GnuPG / Gpg4win: Replace sha1sum.c with a tool in GnuPG
Open, WishlistPublic

Description

The original intend behind the sha1sum.c in gpg4win/src/sha1sum.c was to have a bootstrappable file that you could inspect and compile without dependencies to verify an initial installation of Gpg4win. Because windows had no builtin for this.

Nowadays users can just do:

certutil -hashfile GnuPG-VS-Desktop-3.1.20.7-Standard.msi sha256

So there is no need anymore for a simple tool and we should use libgcrypt.

As it is also used in Kleopatra on Windows for the create checksum command and it is nice to have these unix like tools like "sha1sum.exe" and "sha256sum.exe" etc. maybe with some added GnuPGness like proper estream support for filenames and progress-fd and the usual.

I actually found the create checksums tool useful to scan for changes in a large directory tree. E.g. You create a checksum file at some point over a large tree and then later verify the checksums to see which files have been modified.

While the sha1sum.c from Gpg4win takes the hash algo as a compile flag for me an ideal solution would be if gnupg would create some kind of gpghash.exe that switches between algos either by a command line switch or by its own filename and otherwise behaves from input / output like the standard unix sha1sum sha256sum etc. tools.

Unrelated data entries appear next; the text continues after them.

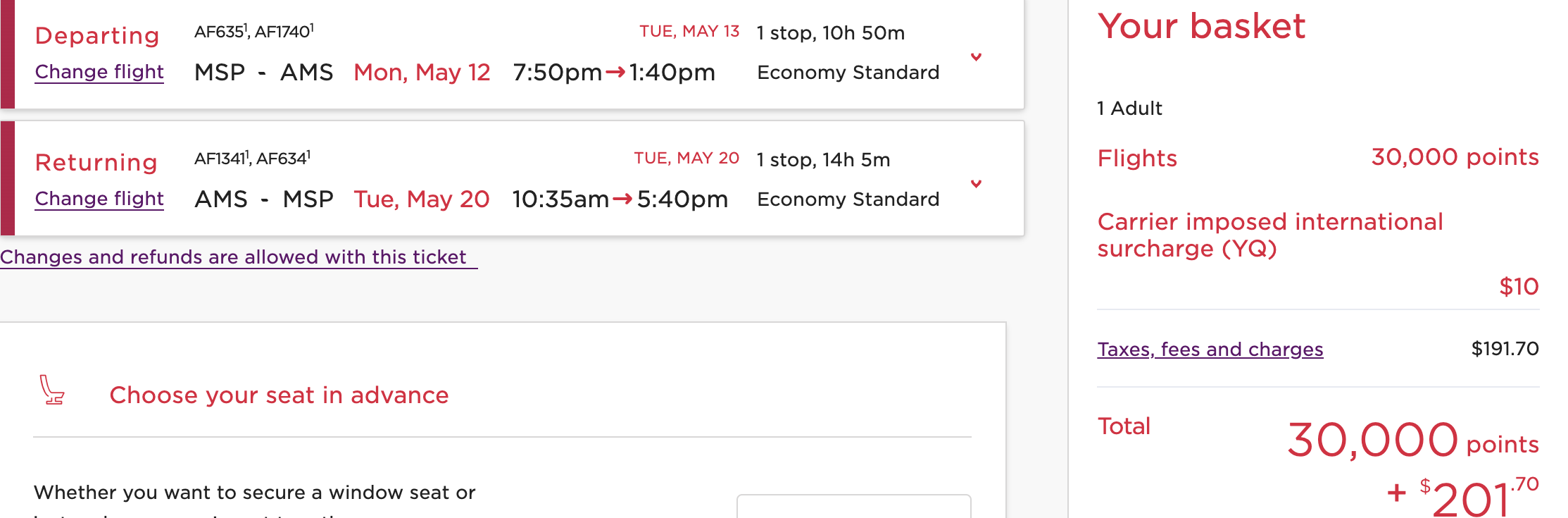The image size is (1568, 518).
Task: Collapse the Departing itinerary using its red chevron
Action: [x=977, y=58]
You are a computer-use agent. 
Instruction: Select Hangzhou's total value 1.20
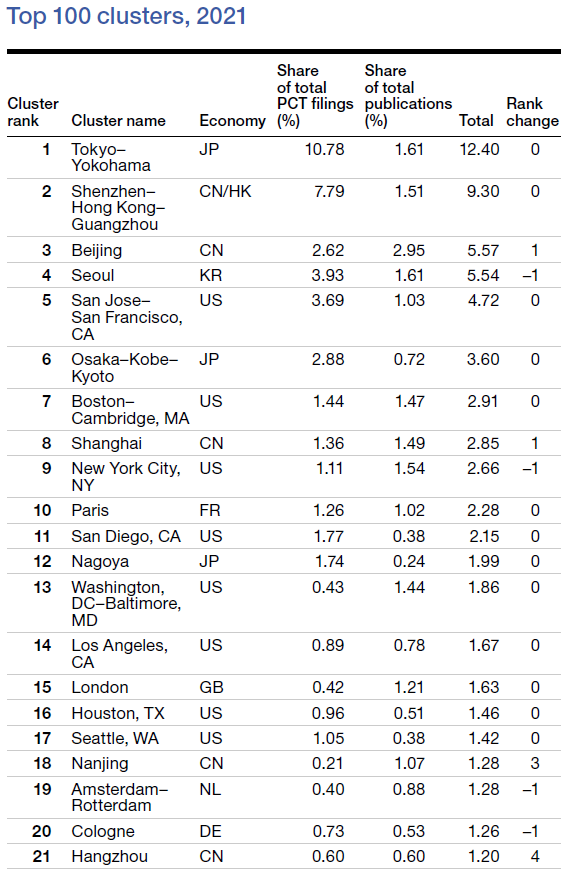click(x=483, y=857)
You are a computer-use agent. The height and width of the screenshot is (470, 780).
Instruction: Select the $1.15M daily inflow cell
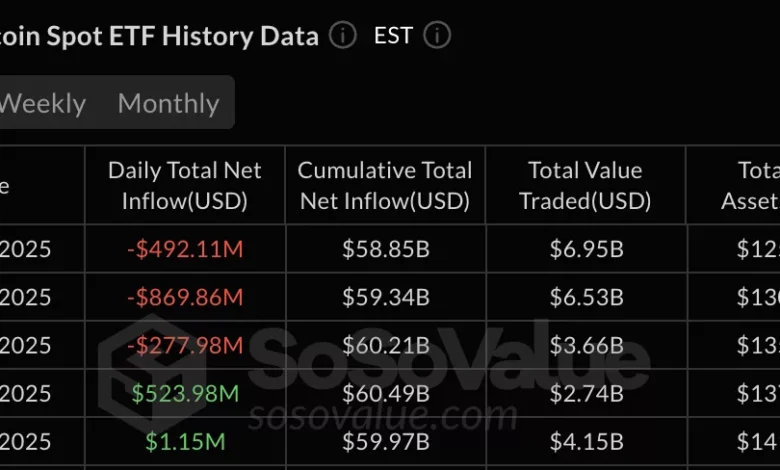[x=185, y=441]
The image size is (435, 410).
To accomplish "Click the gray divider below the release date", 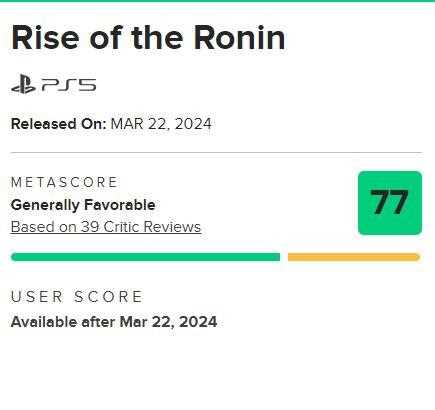I will (x=216, y=152).
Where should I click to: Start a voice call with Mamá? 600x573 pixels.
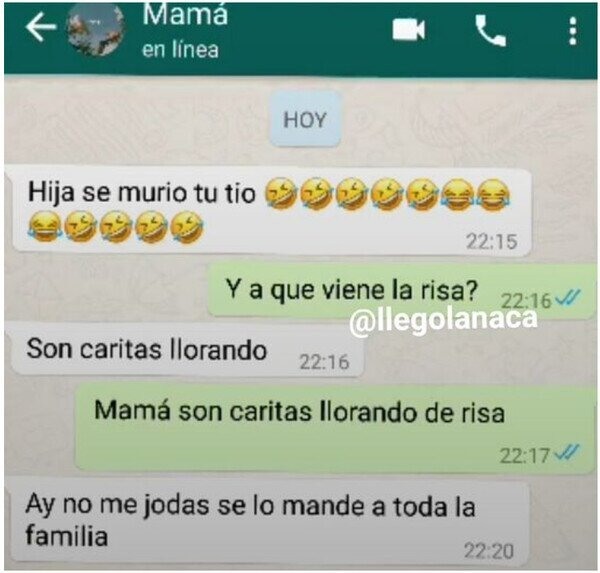click(490, 31)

So that If I install gpghash.exe as sha1sum.exe it would detect this based on argv[0] and use the corresponding libgcrypt hash algo.

Event Timeline

The tobias/gpgsum branch in gnupg now contains my implementation of this. Together with the attached patches to kleopatra and libkleo, it can properly handle unicode filenames on windows. I'll put those patches up for review at KDE in the next days.

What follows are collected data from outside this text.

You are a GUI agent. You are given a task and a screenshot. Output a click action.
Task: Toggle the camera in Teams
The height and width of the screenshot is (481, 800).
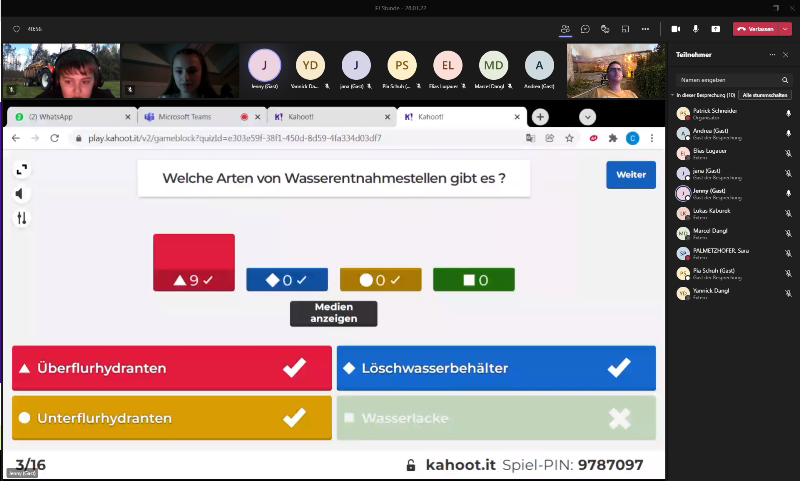[x=676, y=29]
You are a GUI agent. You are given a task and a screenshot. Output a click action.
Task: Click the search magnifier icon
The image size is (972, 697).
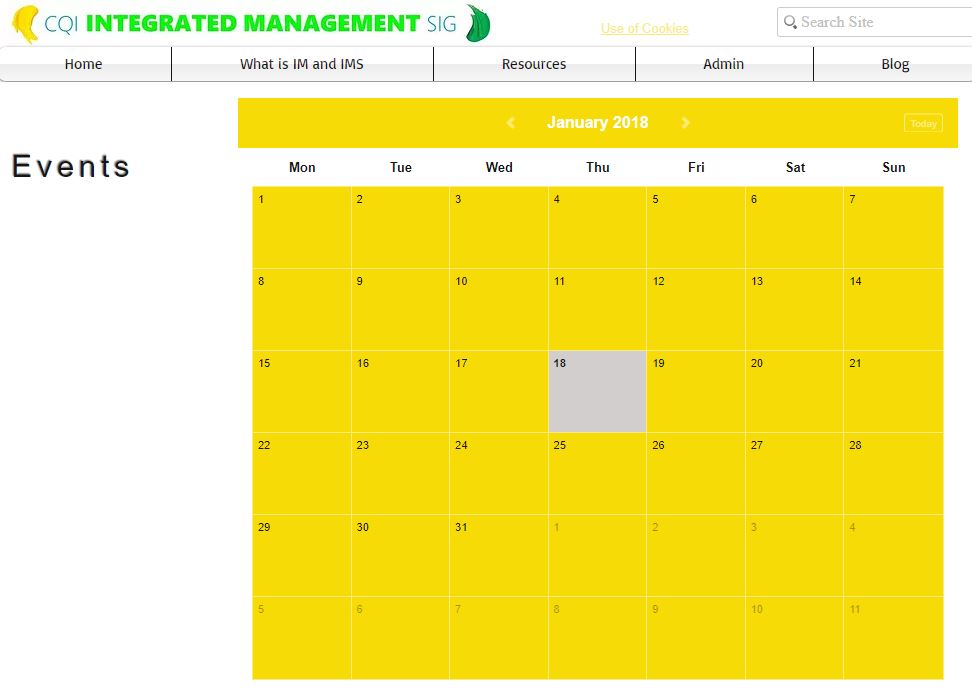[x=790, y=22]
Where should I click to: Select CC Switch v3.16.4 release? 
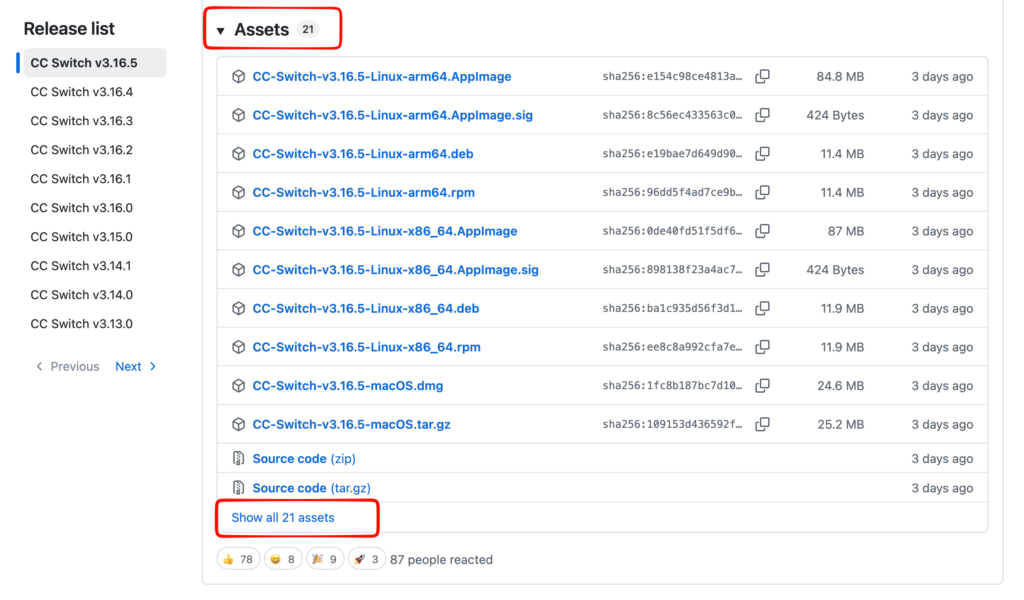pyautogui.click(x=82, y=92)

I would rather like to see the checksum stuff be ripped out of Kleopatra into a simple standalone app. It's complete overkill to start the Kleopatra battleship if the user just wants to calculate or verify a checksum of a downloaded file. The UI of the checksum tool in Kleopatra is anyway still not accessible (T6099: Kleopatra: Make checksum verification accessible). How about we redesign the UI from scratch with accessibility in mind from the start?

For a very long time i would have agreed with you. But i now understand the usecase. You misunderstand that feature just like i had. It is not about checksum verification or checking. It is for detecting changes in folder trees so that you know when to reencrypt and update your encrypted archive of that tree. Yes this could be done somewhere else but the usecase is valid for kleopatra.

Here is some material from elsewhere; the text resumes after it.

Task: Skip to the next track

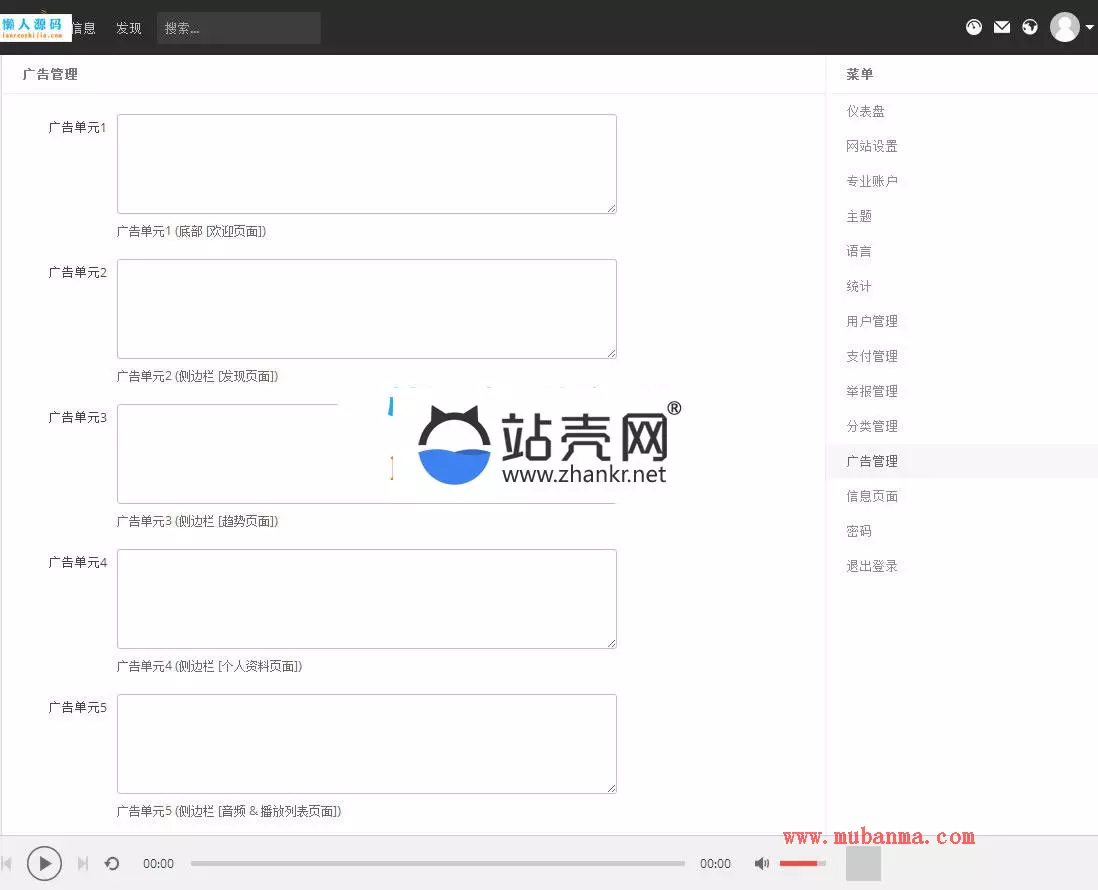Action: (83, 863)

So with my ryzen 9 on tumbleweed:

I symlinked gpgsum to sha256sum:

time sha256sum 10gb-random.dat
ee6755b9da3fe4de2e56e703f8d0c68bcc6bc91b722b0dc8677b40b9aa2293ab  10gb-random.dat
sha256sum 10gb-random.dat  4,86s user 4,23s system 99% cpu 9,115 total

Same file same disk but with the tumbleweed standard sha256sum tool:

time /usr/bin/sha256sum 10gb-random.dat
ee6755b9da3fe4de2e56e703f8d0c68bcc6bc91b722b0dc8677b40b9aa2293ab  10gb-random.dat
/usr/bin/sha256sum 10gb-random.dat  30,50s user 5,17s system 99% cpu 35,723 total

I find that pretty awesome and shows that the standard sha256sum does not make use of hardware acceleration.

So as a replacement for what we have in Kleopatra this would work.

But to make it a really great tool I think it needs more options. I had it in my PATH as "sha256sum" for a bit but had to remove it since it is missing some arguments that the standard sha256sum understands.
For me the first missing thing was "--status"

The help is also missing the string replacements and reports @GPGSUM@ with Copyright YEAR NAME. I would also love to see a "-h / --hash" option where you could tell gpgsum to use a specific hash algorithm when it is not already defined by the name. Then it needs a man page etc.

We don't really have a business case for that but with the performance increase that I saw I think it would make for a great piece of free software. But all these things should go into seperate issues. Since this issue is about a tool to replace the sha1sum.c from gpg4win. And for that we would only need a backport and then some testing. So I don't think we should do it for this release.
I will talk to werner what we will do with this next.

Fun idea would be to get a "blue angel" like okular has and use that for Marketing purposes. So all distros need to switch to the blue angel certified hashsum tool to save the planet 😂

Was anything done here apart from en-/decoding filenames to/from UTF-8 on Windows?